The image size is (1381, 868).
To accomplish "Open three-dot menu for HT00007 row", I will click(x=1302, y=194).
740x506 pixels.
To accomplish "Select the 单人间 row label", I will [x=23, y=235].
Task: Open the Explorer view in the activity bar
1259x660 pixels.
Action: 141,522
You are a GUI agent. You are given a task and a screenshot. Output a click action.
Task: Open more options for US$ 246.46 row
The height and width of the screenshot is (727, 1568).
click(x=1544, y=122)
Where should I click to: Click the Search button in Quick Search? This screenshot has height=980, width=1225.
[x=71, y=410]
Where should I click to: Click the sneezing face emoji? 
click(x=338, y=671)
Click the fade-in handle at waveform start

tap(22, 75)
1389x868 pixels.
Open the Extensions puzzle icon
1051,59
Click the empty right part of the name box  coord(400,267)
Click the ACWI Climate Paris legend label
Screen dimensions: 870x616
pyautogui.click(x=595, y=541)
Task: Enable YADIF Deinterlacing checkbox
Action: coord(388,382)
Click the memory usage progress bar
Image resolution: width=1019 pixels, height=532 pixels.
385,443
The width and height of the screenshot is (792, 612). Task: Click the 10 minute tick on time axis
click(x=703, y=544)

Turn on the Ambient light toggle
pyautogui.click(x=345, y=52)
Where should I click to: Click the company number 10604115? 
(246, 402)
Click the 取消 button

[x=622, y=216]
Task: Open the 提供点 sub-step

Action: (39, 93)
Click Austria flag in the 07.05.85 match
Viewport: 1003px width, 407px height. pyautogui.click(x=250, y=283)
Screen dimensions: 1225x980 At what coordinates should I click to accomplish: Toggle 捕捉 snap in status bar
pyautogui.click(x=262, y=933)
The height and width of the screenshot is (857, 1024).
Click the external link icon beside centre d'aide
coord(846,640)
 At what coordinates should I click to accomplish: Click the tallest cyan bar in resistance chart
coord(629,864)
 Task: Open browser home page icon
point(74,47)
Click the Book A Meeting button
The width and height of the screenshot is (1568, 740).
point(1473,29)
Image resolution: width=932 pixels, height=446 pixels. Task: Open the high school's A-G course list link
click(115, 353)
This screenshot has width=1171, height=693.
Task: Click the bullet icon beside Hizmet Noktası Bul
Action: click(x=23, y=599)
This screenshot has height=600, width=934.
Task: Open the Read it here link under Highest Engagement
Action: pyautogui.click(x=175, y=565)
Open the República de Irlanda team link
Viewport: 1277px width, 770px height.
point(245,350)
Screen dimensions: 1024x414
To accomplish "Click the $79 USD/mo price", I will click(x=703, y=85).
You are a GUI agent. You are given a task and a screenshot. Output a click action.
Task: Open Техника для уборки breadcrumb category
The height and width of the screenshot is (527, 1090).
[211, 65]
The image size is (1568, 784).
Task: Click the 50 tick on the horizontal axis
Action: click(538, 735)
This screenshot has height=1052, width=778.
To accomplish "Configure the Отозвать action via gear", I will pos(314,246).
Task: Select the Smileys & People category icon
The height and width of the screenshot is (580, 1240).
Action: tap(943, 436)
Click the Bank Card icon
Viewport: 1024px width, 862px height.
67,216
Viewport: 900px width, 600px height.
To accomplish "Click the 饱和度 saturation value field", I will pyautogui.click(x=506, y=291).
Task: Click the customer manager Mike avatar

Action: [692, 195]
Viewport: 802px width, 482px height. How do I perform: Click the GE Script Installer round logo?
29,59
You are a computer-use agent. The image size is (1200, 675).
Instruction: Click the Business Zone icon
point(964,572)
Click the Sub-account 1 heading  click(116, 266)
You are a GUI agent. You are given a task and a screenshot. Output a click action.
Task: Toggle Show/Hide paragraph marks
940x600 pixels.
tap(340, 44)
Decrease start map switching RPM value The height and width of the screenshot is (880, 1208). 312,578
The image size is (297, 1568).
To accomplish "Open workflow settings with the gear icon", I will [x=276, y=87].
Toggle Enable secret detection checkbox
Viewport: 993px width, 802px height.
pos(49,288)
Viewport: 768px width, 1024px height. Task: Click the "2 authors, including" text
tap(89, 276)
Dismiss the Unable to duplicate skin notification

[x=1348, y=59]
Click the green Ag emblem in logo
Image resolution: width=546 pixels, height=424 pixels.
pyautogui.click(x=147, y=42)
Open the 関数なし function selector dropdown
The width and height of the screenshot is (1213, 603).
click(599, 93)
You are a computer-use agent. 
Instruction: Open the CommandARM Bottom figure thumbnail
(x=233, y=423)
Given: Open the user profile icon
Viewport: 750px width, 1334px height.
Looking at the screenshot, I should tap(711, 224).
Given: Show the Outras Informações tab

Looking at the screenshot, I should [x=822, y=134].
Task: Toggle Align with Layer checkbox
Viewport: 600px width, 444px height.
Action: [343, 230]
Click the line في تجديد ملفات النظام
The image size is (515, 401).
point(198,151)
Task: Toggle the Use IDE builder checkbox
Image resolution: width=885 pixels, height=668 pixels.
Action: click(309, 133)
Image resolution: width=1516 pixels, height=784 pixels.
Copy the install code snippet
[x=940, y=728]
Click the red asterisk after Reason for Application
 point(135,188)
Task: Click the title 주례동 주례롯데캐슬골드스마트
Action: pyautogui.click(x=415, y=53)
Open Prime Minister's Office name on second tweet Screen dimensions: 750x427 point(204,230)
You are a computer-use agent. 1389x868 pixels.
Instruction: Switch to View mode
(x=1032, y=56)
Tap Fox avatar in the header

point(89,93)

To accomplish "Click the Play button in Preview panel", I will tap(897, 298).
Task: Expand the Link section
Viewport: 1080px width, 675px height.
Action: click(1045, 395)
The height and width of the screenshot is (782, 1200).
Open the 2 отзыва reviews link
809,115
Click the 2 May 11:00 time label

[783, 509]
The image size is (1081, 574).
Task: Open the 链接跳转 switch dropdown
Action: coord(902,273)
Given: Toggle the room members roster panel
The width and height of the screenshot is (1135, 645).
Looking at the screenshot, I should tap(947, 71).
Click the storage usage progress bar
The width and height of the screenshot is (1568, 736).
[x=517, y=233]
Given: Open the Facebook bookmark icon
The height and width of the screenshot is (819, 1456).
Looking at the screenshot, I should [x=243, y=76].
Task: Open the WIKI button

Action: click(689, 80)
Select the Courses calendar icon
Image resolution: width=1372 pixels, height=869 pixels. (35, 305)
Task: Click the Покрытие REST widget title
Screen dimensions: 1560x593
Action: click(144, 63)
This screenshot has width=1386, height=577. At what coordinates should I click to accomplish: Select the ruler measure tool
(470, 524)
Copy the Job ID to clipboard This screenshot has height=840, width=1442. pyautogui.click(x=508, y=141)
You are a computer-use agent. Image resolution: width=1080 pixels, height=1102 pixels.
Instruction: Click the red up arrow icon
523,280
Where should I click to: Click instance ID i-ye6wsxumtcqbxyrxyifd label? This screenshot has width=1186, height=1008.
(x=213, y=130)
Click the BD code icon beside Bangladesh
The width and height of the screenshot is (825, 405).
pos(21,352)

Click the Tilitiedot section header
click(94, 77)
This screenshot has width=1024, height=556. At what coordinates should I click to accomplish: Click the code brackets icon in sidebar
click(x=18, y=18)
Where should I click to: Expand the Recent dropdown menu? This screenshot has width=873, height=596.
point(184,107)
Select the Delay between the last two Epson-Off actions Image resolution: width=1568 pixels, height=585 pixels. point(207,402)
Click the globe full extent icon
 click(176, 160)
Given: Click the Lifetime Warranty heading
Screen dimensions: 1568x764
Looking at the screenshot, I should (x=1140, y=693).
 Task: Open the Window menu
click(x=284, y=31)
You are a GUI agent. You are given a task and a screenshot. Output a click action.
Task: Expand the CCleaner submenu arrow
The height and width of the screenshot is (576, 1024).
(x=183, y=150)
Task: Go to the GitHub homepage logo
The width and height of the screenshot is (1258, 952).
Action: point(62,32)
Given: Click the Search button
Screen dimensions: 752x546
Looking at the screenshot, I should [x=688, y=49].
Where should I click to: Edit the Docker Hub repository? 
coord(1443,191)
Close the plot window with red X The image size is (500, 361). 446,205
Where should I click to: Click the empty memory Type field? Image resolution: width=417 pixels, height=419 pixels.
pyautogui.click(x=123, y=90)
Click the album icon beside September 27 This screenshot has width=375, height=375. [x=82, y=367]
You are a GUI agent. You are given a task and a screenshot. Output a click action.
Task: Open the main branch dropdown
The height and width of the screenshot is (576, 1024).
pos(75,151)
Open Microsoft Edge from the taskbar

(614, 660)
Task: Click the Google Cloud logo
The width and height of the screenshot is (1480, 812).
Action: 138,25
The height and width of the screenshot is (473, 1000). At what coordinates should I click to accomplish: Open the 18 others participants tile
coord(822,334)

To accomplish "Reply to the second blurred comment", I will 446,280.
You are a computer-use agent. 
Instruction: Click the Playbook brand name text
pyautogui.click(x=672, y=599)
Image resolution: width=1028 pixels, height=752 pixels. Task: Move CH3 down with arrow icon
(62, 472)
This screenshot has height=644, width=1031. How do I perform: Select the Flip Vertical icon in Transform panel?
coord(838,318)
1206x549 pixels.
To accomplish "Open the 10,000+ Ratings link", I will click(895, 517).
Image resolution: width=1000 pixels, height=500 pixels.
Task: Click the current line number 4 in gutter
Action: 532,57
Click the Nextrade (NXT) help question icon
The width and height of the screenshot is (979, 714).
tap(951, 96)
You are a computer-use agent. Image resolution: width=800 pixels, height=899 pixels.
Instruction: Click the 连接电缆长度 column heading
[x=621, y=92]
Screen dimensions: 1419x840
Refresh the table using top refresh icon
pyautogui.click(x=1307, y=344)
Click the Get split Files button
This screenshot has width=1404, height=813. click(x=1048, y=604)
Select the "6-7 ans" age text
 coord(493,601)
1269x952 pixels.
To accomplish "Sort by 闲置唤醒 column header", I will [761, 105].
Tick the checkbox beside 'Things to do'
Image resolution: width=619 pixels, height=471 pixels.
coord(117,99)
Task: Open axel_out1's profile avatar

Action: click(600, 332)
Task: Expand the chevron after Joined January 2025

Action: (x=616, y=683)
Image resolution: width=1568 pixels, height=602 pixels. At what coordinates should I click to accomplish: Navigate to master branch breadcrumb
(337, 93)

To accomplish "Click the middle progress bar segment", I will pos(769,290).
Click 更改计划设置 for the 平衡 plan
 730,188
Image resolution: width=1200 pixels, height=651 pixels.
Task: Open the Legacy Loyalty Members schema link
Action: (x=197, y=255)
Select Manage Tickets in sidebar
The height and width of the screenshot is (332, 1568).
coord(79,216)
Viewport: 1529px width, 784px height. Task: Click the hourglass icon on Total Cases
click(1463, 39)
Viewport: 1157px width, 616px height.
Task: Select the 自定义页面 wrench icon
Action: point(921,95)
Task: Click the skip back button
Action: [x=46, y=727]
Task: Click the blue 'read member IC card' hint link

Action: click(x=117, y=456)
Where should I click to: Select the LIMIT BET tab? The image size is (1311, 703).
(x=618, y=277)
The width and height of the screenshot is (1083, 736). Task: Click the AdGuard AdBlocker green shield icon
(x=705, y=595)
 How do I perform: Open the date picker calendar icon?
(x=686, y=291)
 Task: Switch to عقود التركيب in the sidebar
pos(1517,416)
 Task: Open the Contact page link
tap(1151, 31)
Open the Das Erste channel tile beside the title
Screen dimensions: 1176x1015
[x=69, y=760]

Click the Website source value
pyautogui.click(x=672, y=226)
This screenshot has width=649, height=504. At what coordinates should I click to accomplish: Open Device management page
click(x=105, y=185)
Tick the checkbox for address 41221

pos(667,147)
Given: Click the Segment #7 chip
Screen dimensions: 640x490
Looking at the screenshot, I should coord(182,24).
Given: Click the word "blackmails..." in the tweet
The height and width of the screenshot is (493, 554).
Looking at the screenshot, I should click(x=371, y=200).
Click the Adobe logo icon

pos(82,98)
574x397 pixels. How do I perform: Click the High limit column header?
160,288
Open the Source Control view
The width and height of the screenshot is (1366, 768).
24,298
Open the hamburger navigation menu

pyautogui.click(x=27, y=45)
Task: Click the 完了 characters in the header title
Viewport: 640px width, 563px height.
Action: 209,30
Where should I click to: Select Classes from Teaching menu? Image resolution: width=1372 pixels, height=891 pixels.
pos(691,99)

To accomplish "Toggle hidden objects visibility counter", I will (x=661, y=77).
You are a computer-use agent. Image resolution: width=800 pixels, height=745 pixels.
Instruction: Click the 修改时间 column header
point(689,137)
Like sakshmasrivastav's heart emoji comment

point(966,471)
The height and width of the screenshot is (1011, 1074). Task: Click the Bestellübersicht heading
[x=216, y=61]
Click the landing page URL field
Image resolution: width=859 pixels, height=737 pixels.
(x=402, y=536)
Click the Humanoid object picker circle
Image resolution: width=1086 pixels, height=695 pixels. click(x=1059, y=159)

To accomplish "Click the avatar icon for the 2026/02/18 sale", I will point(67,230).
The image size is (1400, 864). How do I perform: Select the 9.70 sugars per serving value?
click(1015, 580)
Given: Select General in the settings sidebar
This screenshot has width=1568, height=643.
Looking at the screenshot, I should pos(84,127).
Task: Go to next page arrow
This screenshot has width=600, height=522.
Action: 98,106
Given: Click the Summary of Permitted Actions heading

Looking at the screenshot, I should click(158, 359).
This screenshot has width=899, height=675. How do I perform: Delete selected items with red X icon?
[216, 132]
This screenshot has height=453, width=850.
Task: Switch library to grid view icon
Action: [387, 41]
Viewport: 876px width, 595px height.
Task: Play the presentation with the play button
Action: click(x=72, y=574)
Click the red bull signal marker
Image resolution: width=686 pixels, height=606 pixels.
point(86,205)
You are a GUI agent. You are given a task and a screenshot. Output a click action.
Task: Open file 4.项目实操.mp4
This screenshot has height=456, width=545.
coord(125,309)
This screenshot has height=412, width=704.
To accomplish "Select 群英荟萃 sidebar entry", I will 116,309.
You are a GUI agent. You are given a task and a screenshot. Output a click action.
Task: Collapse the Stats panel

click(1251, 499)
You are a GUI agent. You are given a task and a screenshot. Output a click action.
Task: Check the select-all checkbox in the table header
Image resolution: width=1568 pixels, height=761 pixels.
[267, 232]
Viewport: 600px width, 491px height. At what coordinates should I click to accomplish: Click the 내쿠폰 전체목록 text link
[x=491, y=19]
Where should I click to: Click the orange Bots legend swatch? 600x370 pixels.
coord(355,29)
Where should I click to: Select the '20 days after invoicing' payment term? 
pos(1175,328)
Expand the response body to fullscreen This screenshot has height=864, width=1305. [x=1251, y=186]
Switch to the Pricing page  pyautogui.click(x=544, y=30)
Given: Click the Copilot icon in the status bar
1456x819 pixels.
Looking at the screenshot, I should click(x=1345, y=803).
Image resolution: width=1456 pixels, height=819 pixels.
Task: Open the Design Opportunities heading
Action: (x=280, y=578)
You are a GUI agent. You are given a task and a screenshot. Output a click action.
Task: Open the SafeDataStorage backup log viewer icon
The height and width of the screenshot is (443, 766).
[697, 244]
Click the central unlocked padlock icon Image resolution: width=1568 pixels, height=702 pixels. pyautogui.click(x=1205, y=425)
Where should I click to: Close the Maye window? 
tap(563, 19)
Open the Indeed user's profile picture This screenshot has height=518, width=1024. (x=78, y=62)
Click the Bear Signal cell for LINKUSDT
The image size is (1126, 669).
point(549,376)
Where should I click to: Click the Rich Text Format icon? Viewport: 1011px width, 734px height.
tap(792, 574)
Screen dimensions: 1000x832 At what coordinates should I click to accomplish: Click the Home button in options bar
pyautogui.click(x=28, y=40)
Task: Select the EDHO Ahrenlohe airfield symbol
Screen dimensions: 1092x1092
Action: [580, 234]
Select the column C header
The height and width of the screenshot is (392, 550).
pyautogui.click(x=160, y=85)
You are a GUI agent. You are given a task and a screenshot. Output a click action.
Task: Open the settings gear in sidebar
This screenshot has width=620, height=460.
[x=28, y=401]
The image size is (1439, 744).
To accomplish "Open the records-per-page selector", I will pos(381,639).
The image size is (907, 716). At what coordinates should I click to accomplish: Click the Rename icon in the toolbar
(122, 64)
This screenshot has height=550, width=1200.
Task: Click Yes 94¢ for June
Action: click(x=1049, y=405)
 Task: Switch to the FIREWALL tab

Directions for this task
Select every line of the listing above that contains the word "green", matching its case exactly.

Output for this task
Click the green Ag emblem in logo
The width and height of the screenshot is (1083, 736). Task: Click the AdGuard AdBlocker green shield icon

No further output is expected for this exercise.